« Centres de débarquement » : le Maghreb dit « non » à l’Europe
Algérie, Maroc et Tunisie ont fait savoir qu’ils refusaient d’accueillir les « plateformes régionales de débarquement » préconisées par les pays membres de l’Union européenne.
« Nous n’avons pas encore été démarchés, mais pour nous, c’est non », souffle un cadre du ministère tunisien des Affaires étrangères à propos des « centres de débarquement » que l’Union européenne souhaiterait créer hors de son territoire. À quelques jours d’écart, Maroc, Algérie et Tunisie viennent de refuser l’idée d’accueillir de tels lieux sur leur territoire.
Des refus en amont
Réunis à Bruxelles, les membres de l’Union européenne (UE) ont adopté dans la nuit du 28 au 29 juin un accord qui appelle à « explorer rapidement » l’idée – aux contours encore flous – de « plateformes régionales de débarquement » hors d’Europe. Leur idée serait d’y placer des migrants secourus en mer. Avant même l’adoption du texte, deux pays ont indiqué qu’il était hors de question pour eux d’accueil de tels centres : l’Algérie et le Maroc.
« Cela ne correspond pas aux pratiques tunisiennes et il serait étonnant que les États européens ne le sachent pas », continue notre source tunisienne. Une source à Bruxelles a indiqué à l’Agence France-Presse que la Tunisie faisait partie des lieux envisagés, tout comme la Libye, toujours en proie à des troubles sécuritaires. Notre source tunisienne assure enfin « qu’aucune concertation n’a eu lieu avec les autres pays du Maghreb pour ces refus de principe ».
Des ministres clairs
Personne, au ministère marocain des Affaires étrangères, ne souhaite pour l’heure préciser si le royaume a reçu des demandes européennes explicites. Mais le ministre Nasser Bourita s’est fait clair et précis sur la question, le 28 juin, devant son homologue espagnol Josep Borrell, en visite à Rabat, dénonçant des « solutions faciles » et des « mécanismes contre-productifs. »

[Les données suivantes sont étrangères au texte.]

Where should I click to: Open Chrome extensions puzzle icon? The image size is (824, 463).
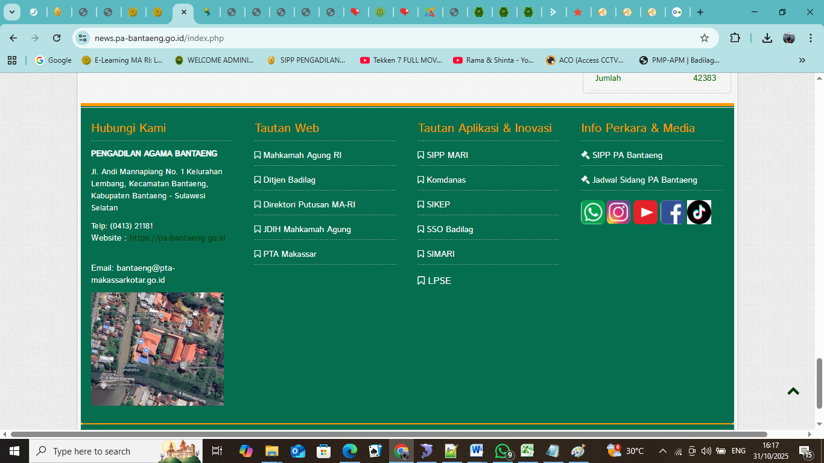click(735, 38)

Abdelkader Messahel, le chef de la diplomatie algérienne, a quant à lui exclu devant la presse étrangère l’ouverture « d’une quelconque zone de rétention ». « Nous sommes déjà confrontés au même problème, expliquait le ministre des Affaires étrangères. Nous procédons à des reconductions mais nous le faisons selon des arrangements que nous avons avec nos pays voisins ».

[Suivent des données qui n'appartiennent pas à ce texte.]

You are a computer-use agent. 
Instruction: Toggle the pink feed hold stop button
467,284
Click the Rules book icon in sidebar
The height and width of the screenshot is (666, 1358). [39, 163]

Le même considère que le problème doit être traité de façon bilatérale ou, à défaut, dans le cadre onusien : « Je ne m’intéresse pas directement à ce que les Européens peuvent faire, c’est leur affaire. Je crois que les Européens ont suffisamment de capacités, de moyens et d’imagination pour gérer ce genre de situation. »
Mais les 28 états européens ne font pas seulement face à un refus maghrébin. L’Organisation internationale pour les migrations (OIM) a estimé ce 29 juin que les centres de gestion des demandeurs d’asile devaient être situés en Europe, et non à l’étranger. Pour l’OIM, l’idée d’ouvrir des plateformes de débarquement en Libye représenterait un gros risque, compte tenu de la situation sécuritaire. Par le passé, les Nations Unies ont déjà directement dénoncé la coopération entre l’UE et la Libye en matière de politique migratoire.